The Aberdeen-based company said in a trading update earlier today it was “engaging with” the Department for Transport regarding an extension to the scheme running in England until early April.
A recovery grant scheme in Wales is currently funded to the end of July 2022.
Passengers are returning to travel again following the easing of the Omicron-related restrictions put in place in December.
David Martin, executive chairman, FirstGroup.
Although all travel restrictions in England ended on February 24, passenger volumes there remain “significantly below” pre-pandemic levels, FirstGroup said.
Further financial support is needed to “maintain services and support the economic recovery”, the firm added.
Earlier this month the Scottish Government announced a new £94 million bus grant scheme, which includes an additional £40m to support passenger volume recovery.
The new funding programme in Scotland starts on April 1, replacing pandemic support arrangements which end on that date.
There was no update from FirstGroup on the hunt for a new chief executive following the departure of Matthew Gregory last autumn.
Mr Gregory quit after the firm’s largest shareholder, Coast Capital, called for him to go in a row over the sale of its First Student and First Transit businesses in North America.

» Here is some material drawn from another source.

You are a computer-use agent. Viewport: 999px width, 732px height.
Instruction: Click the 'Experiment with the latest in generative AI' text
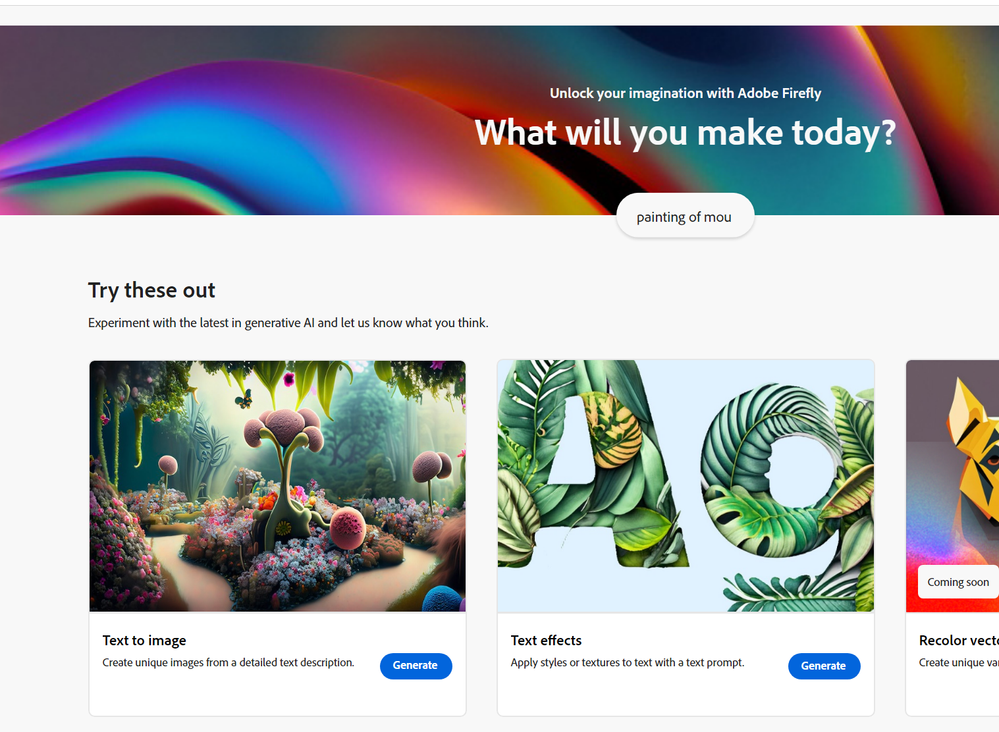[288, 322]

The company then went on to complete the disposal of its iconic Greyhound inter-city coach business across the Atlantic, selling it to German firm FlixMobility for £125m.
Elsewhere in today’s trading statement, FirstGroup said current trading was in line with management’s expectations – notwithstanding the recent Omicron-related travel restrictions
Volumes at First Bus have improved to more than 70% of pre-pandemic levels overall and to around 75% across operations in England since the easing of Covid restrictions.
The bus operations have also been boosted in 2022 by the return to schools and universities after the Christmas and New Year period, when demand is typically lower.
Mileage reductions affecting some routes “have begun to ease as the number of employees self-isolating has reduced in recent weeks”, FirstGroup said.
“Buses have a central role to play in achieving many of society’s objectives”, the company said, adding: “The UK Government’s recently published Levelling Up White Paper reinforced the importance of public transport connectivity.”
FirstGroup – whose shares were up by nearly 3% at 101.8p at market close – also said its management fee-based rail operations were “delivering performance metrics in line with our expectations.”
Executive chairman David Martin added: “We now have a focused and simplified group, and continue to enhance our financial strength and resilience by proactively managing the legacy assets and liabilities associated with last year’s portfolio rationalisation.
“We are pleased that passengers are returning to travel again following the easing of the Omicron-related restrictions put in place in December.
“It demonstrates our conviction there is significant latent demand for travel on our services and we look forward to providing vital connections for our customers as the recovery continues to build.”